■ SET TASK
Find every line in the records that contains the word "will", matching its case exactly, and copy each of those lines.

■ DATA EXTRACT
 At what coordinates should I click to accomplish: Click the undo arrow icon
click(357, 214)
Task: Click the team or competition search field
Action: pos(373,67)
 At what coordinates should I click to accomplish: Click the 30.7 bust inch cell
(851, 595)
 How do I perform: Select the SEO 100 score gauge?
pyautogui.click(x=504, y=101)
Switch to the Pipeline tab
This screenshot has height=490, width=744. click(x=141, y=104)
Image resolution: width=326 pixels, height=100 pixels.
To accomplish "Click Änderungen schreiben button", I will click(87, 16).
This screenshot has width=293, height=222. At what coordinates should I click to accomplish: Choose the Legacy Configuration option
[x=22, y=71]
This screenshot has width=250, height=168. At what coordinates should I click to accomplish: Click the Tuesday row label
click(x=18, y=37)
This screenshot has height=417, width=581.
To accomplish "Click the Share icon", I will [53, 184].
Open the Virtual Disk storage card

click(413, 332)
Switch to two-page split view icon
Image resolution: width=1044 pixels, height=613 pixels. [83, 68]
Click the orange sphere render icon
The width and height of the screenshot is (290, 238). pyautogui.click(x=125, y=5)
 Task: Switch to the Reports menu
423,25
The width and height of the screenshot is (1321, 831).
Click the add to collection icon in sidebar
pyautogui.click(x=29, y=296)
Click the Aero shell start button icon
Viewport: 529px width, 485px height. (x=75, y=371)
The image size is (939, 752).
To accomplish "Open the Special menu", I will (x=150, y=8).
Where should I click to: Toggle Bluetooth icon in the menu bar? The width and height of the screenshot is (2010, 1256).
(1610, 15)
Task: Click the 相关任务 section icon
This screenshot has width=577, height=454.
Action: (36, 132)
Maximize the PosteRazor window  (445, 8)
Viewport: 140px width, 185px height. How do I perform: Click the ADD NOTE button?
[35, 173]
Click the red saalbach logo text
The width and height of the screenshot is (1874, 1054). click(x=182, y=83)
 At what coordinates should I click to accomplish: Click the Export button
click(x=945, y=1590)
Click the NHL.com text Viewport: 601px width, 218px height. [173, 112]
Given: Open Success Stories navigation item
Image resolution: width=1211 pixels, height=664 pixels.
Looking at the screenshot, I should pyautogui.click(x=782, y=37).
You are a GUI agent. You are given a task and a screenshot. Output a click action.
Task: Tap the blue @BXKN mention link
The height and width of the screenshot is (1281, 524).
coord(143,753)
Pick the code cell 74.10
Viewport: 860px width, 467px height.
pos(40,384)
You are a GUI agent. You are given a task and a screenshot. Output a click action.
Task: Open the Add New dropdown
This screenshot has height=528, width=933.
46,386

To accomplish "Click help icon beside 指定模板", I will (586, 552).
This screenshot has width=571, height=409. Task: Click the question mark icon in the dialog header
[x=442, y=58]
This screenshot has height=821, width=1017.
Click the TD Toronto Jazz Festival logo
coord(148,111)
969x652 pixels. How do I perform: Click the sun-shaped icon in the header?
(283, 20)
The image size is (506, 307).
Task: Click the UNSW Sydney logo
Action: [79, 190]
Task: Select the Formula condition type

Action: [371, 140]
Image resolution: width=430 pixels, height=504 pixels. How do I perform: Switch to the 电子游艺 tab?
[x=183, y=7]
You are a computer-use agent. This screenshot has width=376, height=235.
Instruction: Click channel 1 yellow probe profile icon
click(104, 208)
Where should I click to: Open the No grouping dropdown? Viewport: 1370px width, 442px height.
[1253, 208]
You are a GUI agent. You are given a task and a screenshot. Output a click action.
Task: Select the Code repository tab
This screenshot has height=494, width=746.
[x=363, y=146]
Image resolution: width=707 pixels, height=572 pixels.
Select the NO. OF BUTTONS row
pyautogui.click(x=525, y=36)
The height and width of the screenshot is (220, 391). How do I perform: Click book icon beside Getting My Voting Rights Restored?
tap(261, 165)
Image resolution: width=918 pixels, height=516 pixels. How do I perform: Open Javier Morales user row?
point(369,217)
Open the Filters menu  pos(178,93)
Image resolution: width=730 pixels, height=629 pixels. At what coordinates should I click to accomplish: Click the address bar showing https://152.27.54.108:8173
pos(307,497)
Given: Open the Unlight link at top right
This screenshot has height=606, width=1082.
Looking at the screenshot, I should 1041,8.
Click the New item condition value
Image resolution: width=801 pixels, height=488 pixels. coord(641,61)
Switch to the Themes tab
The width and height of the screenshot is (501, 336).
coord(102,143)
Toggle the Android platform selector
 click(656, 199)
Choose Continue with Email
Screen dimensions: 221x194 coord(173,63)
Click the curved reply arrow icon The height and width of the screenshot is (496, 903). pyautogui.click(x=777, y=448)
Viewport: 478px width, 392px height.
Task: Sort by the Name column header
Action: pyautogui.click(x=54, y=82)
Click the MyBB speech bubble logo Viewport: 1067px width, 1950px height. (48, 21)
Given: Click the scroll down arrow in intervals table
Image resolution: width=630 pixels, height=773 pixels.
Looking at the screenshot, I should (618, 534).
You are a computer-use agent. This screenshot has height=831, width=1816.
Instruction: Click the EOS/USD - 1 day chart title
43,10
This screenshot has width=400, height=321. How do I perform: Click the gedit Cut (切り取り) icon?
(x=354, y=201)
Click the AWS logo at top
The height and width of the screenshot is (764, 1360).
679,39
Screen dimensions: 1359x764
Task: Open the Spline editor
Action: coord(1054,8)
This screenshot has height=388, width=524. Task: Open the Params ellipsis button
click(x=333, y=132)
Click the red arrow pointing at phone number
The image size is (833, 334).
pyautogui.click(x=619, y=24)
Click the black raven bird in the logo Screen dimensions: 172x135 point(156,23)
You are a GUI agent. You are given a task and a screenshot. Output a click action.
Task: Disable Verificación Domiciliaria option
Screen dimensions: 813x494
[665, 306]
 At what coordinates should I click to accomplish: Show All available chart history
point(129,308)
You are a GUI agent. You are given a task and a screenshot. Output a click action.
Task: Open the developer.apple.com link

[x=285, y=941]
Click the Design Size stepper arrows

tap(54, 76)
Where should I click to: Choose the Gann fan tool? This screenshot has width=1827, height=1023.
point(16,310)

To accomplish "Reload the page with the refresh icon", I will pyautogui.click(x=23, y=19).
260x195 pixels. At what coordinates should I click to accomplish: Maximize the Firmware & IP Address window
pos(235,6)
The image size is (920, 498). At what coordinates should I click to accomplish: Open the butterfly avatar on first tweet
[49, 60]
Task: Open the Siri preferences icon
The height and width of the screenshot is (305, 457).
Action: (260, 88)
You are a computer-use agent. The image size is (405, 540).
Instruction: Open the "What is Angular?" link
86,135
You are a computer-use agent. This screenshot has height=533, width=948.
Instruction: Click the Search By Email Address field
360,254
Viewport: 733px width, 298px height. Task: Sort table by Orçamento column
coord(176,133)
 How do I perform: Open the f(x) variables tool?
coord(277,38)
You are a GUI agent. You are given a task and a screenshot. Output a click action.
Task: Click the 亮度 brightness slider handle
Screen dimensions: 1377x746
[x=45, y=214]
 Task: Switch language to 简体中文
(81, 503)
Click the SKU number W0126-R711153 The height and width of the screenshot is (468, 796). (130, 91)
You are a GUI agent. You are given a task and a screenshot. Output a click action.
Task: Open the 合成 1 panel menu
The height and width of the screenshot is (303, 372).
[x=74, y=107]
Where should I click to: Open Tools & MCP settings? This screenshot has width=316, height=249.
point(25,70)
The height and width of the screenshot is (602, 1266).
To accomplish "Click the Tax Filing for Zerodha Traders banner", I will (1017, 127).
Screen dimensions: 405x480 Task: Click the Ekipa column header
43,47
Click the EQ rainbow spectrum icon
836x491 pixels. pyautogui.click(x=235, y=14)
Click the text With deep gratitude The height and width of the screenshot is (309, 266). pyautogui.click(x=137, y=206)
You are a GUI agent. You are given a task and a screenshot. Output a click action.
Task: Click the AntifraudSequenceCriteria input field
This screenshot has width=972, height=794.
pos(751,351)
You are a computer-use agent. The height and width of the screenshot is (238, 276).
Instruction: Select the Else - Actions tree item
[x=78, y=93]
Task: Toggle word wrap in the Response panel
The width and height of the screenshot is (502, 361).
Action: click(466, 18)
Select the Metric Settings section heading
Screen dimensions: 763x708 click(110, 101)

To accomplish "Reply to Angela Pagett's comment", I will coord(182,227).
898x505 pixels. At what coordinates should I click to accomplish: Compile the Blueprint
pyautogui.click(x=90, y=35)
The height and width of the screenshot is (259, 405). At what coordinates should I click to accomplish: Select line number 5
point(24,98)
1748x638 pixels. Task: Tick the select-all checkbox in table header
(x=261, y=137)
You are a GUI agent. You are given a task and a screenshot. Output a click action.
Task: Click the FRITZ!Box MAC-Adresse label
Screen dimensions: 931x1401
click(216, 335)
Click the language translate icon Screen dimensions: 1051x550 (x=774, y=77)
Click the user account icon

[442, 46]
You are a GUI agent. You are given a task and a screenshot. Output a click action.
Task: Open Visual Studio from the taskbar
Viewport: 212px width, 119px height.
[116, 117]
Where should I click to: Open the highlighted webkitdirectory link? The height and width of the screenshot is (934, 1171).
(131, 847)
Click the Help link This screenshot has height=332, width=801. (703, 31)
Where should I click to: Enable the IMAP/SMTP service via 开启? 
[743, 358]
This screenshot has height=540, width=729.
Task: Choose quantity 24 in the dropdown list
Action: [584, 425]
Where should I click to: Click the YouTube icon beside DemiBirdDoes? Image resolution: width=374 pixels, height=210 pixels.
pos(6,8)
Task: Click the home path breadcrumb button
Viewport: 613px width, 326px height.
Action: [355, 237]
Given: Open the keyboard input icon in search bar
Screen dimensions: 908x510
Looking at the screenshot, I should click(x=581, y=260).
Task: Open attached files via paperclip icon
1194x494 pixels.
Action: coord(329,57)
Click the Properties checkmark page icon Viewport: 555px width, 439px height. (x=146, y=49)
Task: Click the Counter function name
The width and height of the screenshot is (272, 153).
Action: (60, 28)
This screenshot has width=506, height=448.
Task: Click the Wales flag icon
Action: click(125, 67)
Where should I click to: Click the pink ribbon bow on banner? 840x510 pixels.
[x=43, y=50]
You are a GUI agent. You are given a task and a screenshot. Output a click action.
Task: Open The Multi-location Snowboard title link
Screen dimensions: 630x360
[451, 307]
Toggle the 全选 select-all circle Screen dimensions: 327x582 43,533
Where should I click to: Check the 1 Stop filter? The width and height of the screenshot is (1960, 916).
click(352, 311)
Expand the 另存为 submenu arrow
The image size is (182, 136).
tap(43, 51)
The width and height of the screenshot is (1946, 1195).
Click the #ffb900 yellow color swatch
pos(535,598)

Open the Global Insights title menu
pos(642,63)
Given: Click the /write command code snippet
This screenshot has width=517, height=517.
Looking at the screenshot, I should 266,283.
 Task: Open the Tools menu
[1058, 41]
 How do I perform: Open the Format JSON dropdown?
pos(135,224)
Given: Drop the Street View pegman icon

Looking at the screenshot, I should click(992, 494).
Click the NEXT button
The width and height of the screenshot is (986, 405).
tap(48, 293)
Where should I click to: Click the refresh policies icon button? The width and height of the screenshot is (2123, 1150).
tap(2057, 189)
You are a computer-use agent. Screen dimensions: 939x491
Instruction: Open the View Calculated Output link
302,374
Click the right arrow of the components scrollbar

■ THE RESULT
To accomplish "Click Änderungen schreiben button", I will click(87, 16).
To accomplish "Click the Share icon", I will [53, 184].
To accomplish "Open the Special menu", I will (x=150, y=8).
To accomplish "Click help icon beside 指定模板", I will (586, 552).
To accomplish "Reload the page with the refresh icon", I will pyautogui.click(x=23, y=19).
To accomplish "Click the Tax Filing for Zerodha Traders banner", I will (1017, 127).
To accomplish "Reply to Angela Pagett's comment", I will coord(182,227).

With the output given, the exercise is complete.